Когда авангард в России делал шаг навстречу народу, дело часто оборачивалось конфузом. Из десятков картин, присланных в Самару из Москвы в рамках перераспределения нового искусства в 20-х, многие пропали бесследно. Предполагают, что их арендовали для докладов в рабоче-солдатских клубах — чтобы показывать на их примере, до чего может докатиться современное искусство. Поскольку все эти лица с угловатыми формами и городские пейзажи с неясным содержанием рабочие и солдаты искусством не считали, они картины брали — и не отдавали: зачем же засорять музеи? Так, видимо, и пропали на берегах Волги еще в начале 20-х «Гитарист» Казимира Малевича и пять из одиннадцати оказавшихся здесь работ Ольги Розановой (об истории распространения авангарда по Советской России рассказывала посвященная Музею живописной культуры выставка в Новой Третьяковке в Москве.

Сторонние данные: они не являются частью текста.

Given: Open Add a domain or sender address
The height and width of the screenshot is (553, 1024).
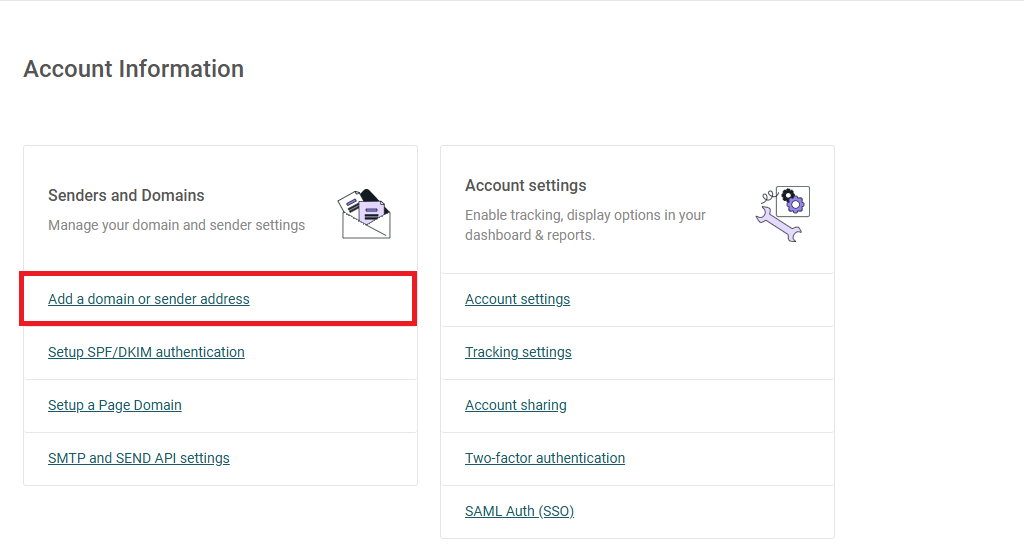Looking at the screenshot, I should tap(149, 299).
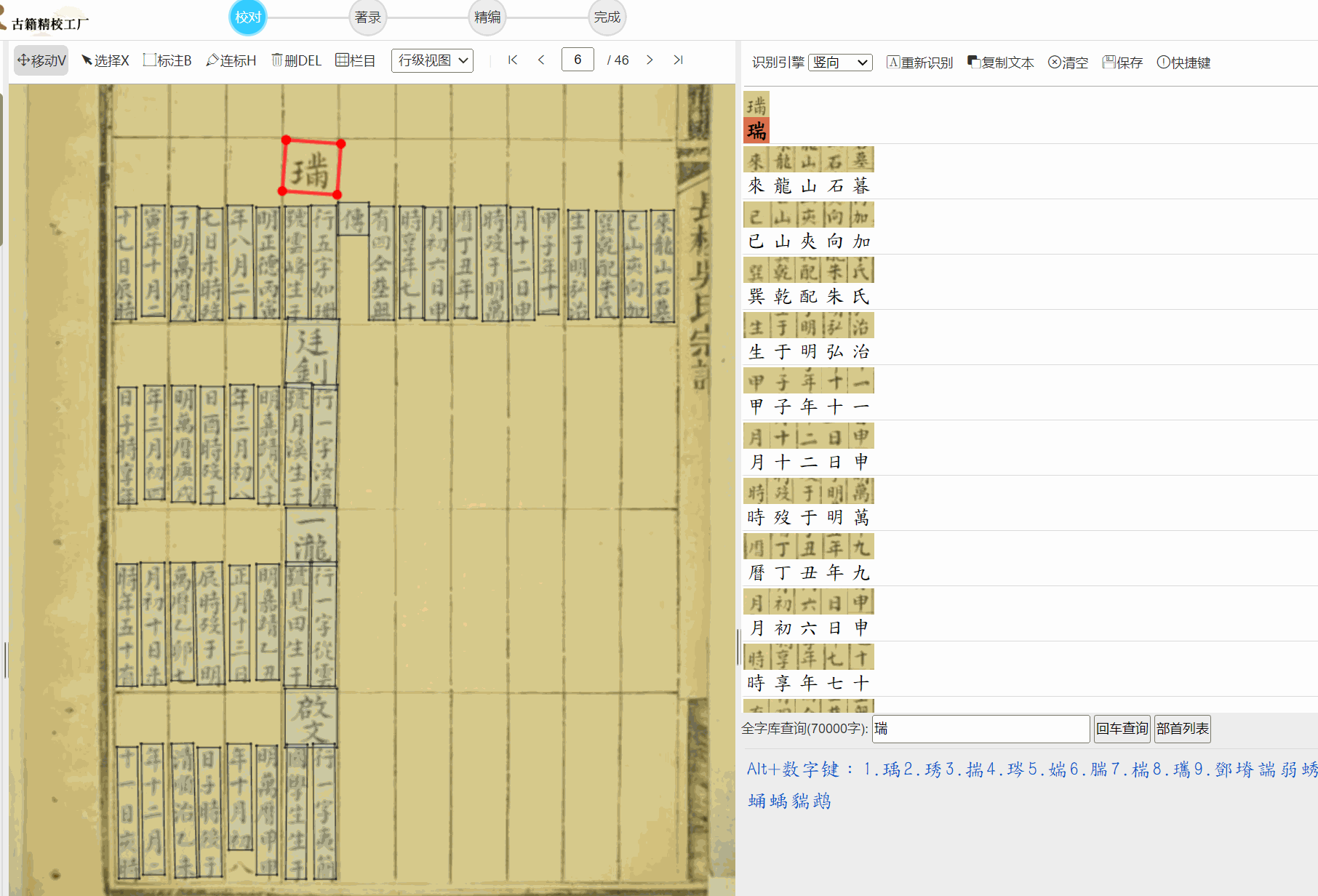The image size is (1318, 896).
Task: Select the 移动V move tool
Action: 41,60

В те годы работы авангардистов часто крали из едва охранявшихся музеев по всей стране, то прямо во время экскурсий, то ночью через крыши.

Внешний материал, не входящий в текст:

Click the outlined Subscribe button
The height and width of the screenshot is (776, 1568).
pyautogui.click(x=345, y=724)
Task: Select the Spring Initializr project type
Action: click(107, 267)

Сохранившиеся в бывшей поволжской столице показывают сейчас на выставке «Передовой отряд. 100 лет авангарда в Самаре» в областном художественном музее на улице Куйбышева. Сто лет надо понимать условно — работы из столицы на берега Волги и в другие города и веси начали отправлять уже в 1919 году, вторая серия рассылок случилась в 1929-м.
Сегодня картины из самарской коллекции известны во всем мире, их выставляли на знаковых проектах. Но поскольку эпоха Гражданской войны документирована плохо, то трудно понять, где в самой Самаре в 20-е годы выставлялись «Компас» Софьи Дымшиц-Толстой, «Плоскостной этюд» Александра Веснина, натюрморт Василия Чекрыгина и полотна редкого даже в столичных музеях Михаила Ле-Дантю. Кураторы Константин Зацепин и Татьяна Петрова объединили со столичными работы художников, приехавших из Москвы в Самару заниматься делами местного «Пролеткульта» и ВХУТЕМАСа Николая Попова, Самуила Адливанкина и Георгия Ряжского. Позднее они организуют в Москве НОЖ — Новое общество живописцев. Особенно интересна графика Попова, подаренная музею дочерью художника, — демонстрация «волшебного фонаря» детям, скрипач, человек в уборной, а также автопортрет с телефоном. Выглядит как иллюстрации, но для чего — неясно.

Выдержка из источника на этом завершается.